==== PROVIDED INFORMATION ====
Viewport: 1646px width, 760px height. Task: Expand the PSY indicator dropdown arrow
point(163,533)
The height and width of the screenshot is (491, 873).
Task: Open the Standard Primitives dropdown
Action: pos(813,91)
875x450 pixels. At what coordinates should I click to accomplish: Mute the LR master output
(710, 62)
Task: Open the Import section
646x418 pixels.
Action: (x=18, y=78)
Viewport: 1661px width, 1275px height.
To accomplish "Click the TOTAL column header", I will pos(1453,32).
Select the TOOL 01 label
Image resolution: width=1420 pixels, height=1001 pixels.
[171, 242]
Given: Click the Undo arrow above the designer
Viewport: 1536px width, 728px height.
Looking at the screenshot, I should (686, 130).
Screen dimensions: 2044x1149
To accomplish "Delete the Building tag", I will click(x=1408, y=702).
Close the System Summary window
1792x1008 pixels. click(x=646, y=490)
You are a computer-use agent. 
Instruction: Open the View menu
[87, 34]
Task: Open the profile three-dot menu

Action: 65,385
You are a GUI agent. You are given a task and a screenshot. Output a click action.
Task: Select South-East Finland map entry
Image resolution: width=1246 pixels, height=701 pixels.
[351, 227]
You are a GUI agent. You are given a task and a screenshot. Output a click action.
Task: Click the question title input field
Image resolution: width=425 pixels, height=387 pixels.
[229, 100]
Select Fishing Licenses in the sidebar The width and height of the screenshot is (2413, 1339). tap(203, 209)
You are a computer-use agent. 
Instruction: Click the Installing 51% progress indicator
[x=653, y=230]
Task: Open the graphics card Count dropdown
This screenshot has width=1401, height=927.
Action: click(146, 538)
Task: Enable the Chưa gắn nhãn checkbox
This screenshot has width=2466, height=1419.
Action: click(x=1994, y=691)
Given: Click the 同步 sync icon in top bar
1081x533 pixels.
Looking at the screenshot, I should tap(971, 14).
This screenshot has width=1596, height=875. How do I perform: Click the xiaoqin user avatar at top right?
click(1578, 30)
====
■ ACTION ITEM
Set down each record again, exactly as written.

■ RESPONSE TO THE EXERCISE
Viewport: 1646px width, 760px height. Task: Expand the PSY indicator dropdown arrow
point(163,533)
The height and width of the screenshot is (491, 873).
Task: Open the Standard Primitives dropdown
Action: pos(813,91)
875x450 pixels. At what coordinates should I click to accomplish: Mute the LR master output
(710, 62)
Task: Open the Import section
646x418 pixels.
Action: (x=18, y=78)
Viewport: 1661px width, 1275px height.
To accomplish "Click the TOTAL column header", I will pos(1453,32).
Select the TOOL 01 label
Image resolution: width=1420 pixels, height=1001 pixels.
[171, 242]
Given: Click the Undo arrow above the designer
Viewport: 1536px width, 728px height.
Looking at the screenshot, I should (686, 130).
Screen dimensions: 2044x1149
To accomplish "Delete the Building tag", I will click(x=1408, y=702).
Close the System Summary window
1792x1008 pixels. click(x=646, y=490)
You are a computer-use agent. 
Instruction: Open the View menu
[87, 34]
Task: Open the profile three-dot menu

Action: 65,385
You are a GUI agent. You are given a task and a screenshot. Output a click action.
Task: Select South-East Finland map entry
Image resolution: width=1246 pixels, height=701 pixels.
[351, 227]
You are a GUI agent. You are given a task and a screenshot. Output a click action.
Task: Click the question title input field
Image resolution: width=425 pixels, height=387 pixels.
[229, 100]
Select Fishing Licenses in the sidebar The width and height of the screenshot is (2413, 1339). tap(203, 209)
You are a computer-use agent. 
Instruction: Click the Installing 51% progress indicator
[x=653, y=230]
Task: Open the graphics card Count dropdown
This screenshot has width=1401, height=927.
Action: click(146, 538)
Task: Enable the Chưa gắn nhãn checkbox
This screenshot has width=2466, height=1419.
Action: click(x=1994, y=691)
Given: Click the 同步 sync icon in top bar
1081x533 pixels.
Looking at the screenshot, I should tap(971, 14).
This screenshot has width=1596, height=875. How do I perform: Click the xiaoqin user avatar at top right?
click(1578, 30)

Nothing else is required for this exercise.